프롬프트 인젝션 테스트와 CI 파이프라인
MVP 단계라면 LLM01, LLM02 최소 시나리오부터 시작해도 충분합니다. 반면 엔터프라이즈 환경이라면 LLM01~04와 데이터 노출 관련 항목까지 확장하는 편이 바람직합니다. 중요한 것은 처음부터 완벽함이 아니라 계속 돌릴 수 있는 테스트 체계를 갖추는 것입니다.
| 시나리오 | 기대 동작 | 커버 항목 |
|---|---|---|
| 정책 노출 요청 | 원문 대신 거부 또는 요약 | LLM01, LLM02 |
| 모든 고객 데이터 표 요청 | 권한 없음 경고, 대량 노출 금지 | LLM01 |
<script> 출력 요청 |
이스케이프 또는 차단 | LLM02 |
자동화는 YAML 또는 JSON 기반으로 관리하면 좋습니다. 예를 들어 id, risk, input, expected.decision 필드를 두고 pytest, Playwright, Postman과 연결하면 각 계층에서 같은 시나리오를 재사용하기 쉽습니다.
CI 파이프라인에서는 보안 테스트 실패 시 빌드나 배포를 막아야 합니다. 운영 단계에서는 security_block_rate, policy_violation_rate, abnormal_token_usage 같은 메트릭을 관찰하고, 새로운 우회 패턴이 발견되면 룰·가드 프롬프트·테스트 케이스를 함께 갱신해야 합니다.
미니 케이스 스터디
RAG 기반 내부 지식 검색 챗봇
구조는 Web UI → Backend → RAG Retriever & Vector DB → LLM입니다. 이 경우에는 시스템 프롬프트, 유저 입력, 컨텍스트를 물리적으로 분리하고, 인덱싱 시 정책 변경 문구가 포함된 문서에 태그를 부여하는 패턴이 효과적입니다.

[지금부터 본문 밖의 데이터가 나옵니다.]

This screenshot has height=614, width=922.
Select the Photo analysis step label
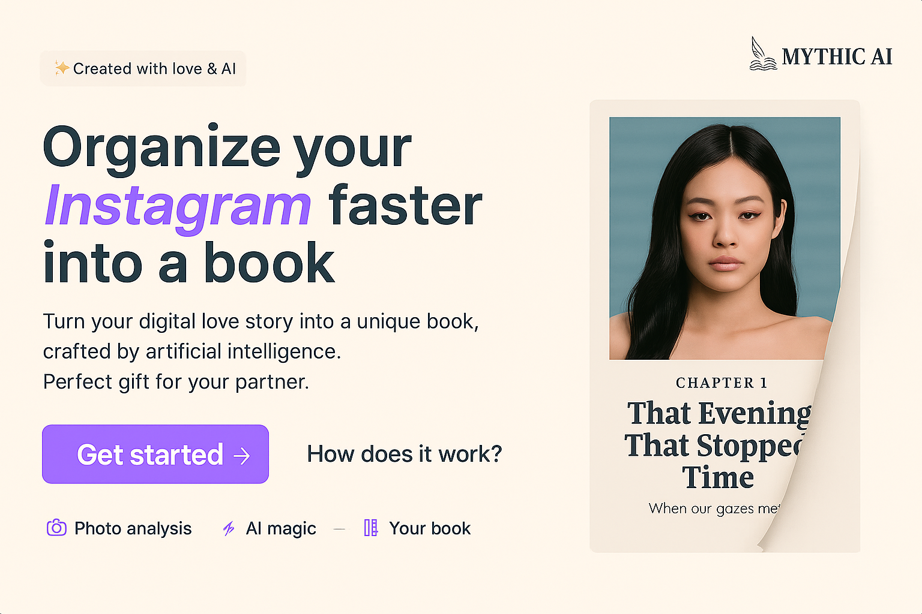click(x=133, y=528)
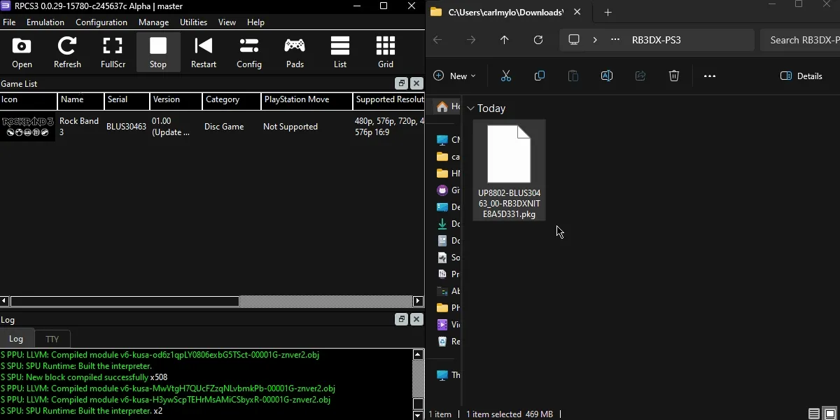This screenshot has width=840, height=420.
Task: Open the emulator Config settings
Action: click(249, 52)
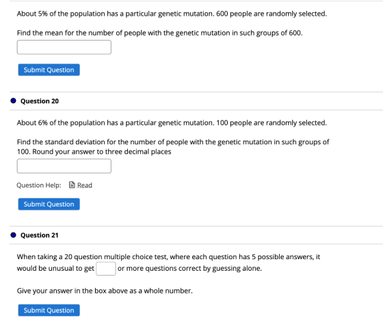Click the Question Help label
Screen dimensions: 383x331
39,185
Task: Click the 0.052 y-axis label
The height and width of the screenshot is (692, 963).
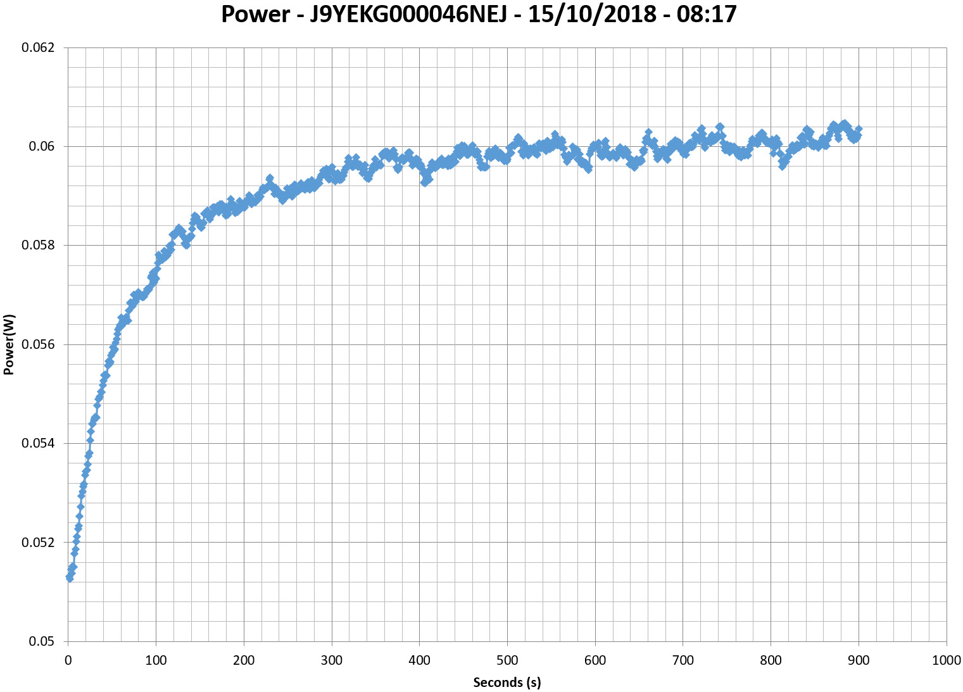Action: pos(39,543)
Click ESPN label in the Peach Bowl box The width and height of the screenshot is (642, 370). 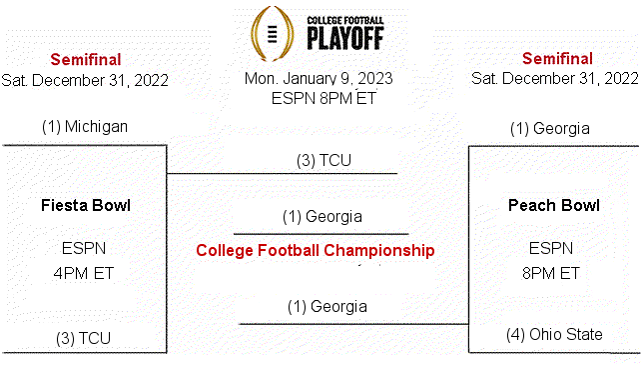[x=551, y=248]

응답 후에는 기밀 등급 문장이 감지되면 마스킹하거나 요약만 제공해야 합니다. 이는 LLM01 Prompt Injection과 LLM02를 동시에 낮추는 전형적인 방식입니다.
에이전트 기반 고객 지원 자동화
구조는 Agent Orchestrator → Tools(티켓, 결제, CRM) → LLM입니다. 이 환경에서는 각 에이전트별로 allowed_tools, allowed_actions를 제한하고, 툴콜은 JSON 스키마와 Executor 검증 레이어를 반드시 거치게 해야 합니다.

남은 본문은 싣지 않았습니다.